While you probably had a hand in creating the lease agreement, now is the time to renew your familiarity with that document. Ensure that you are extremely familiar with all of the terms of the lease. The more you know your rights and responsibilities, the better prepared you will be to handle COVID-19 and the resulting economic fallout.
Understand the laws governing your right to evict tenants
The economy has been mentioned multiple times throughout this article. The unfortunate truth is that almost fifty percent of Canadian renters live paycheck to paycheck. It is estimated that 24% of Canadian renters do not have enough savings to last one week without a paycheck. These people do not have savings that will allow them to weather financial hardship.
The emergency response package proposed by the Canadian government does provide aid to at-risk populations. But, it may not be enough to help all renters who lose their jobs. One of the main reasons for evictions is the non-payment of rent or constantly paying the rent after the deadline.
In Ontario, landlords and property managers must apply to the Landlord and Tenant Board to evict a tenant. You must follow all of the requirements of this board, including providing written notice of eviction and the reasons for the eviction. Sometimes landlords may also be required to provide the tenant a certain number of days to correct the issue to stave off eviction.
Currently, there is not a rent freeze in Toronto or anywhere in Canada. The lack of a rent freeze means that landlords and property managers can still require regular rent payments. However, on March 19th, Ontario Premier Doug Ford issued an order that suspended the creation of new eviction orders and the enforcement of existing eviction orders indefinitely. Thus, landlords and property managers can require rent payments, but they cannot evict a tenant that does not pay. The Landlord and Tenant Board have also closed indefinitely, which leaves landlords with very little legal recourse for removing tenants.

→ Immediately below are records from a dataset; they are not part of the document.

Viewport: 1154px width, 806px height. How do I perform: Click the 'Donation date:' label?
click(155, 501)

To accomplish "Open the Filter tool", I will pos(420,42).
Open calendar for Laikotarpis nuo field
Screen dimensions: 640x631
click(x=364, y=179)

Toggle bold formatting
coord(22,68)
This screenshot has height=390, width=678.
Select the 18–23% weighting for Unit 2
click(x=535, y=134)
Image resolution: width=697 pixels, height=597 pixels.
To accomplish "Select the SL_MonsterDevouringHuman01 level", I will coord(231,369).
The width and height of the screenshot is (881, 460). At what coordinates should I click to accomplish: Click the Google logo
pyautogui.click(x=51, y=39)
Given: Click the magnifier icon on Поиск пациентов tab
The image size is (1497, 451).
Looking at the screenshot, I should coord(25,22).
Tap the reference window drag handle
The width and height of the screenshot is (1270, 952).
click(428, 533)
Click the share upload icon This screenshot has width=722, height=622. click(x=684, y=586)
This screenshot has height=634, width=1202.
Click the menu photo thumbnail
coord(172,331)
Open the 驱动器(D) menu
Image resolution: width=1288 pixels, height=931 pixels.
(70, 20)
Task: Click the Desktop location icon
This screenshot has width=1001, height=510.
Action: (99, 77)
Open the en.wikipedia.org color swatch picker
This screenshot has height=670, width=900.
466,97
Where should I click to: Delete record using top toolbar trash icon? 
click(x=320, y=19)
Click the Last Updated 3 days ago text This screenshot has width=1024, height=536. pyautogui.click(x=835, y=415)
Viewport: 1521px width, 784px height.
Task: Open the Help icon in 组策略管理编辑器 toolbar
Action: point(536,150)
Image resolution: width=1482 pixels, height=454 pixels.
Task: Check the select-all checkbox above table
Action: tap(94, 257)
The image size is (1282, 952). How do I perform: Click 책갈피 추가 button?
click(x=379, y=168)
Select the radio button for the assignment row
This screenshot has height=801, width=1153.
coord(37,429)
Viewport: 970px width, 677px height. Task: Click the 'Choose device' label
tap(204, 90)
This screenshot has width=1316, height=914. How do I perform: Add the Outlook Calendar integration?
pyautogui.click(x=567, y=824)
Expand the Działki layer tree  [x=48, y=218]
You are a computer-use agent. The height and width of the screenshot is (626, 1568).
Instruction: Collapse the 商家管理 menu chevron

The suspension of evictions is one way that the Ontario government has attempted to help renters. Yet, some believe this is not enough. Many experts and renters are not happy with the lack of a rent freeze. The big Canadian banks have offered mortgage relief to homeowners, and renters feel like they should have the same relief. Some have even argued for a “rent strike” in Toronto.
What this creates for landlords and property managers is an immensely stressful time. So far the Canadian government has done nothing to ease the worry of landlords who have their mortgages to pay. With no way to evict non-paying tenants, the situations for the landlords themselves could become dire.
The best thing that you can do as a landlord is to keep abreast of the situation and follow any new guidelines. Follow all health and safety recommendations from the Public Health Agency. Also, be sure to remain clear about your rights as a landlord or property manager. We are in an entirely unprecedented situation.
Rules and regulations are changing at an almost daily rate. Do your best to stay up-to-date with your information.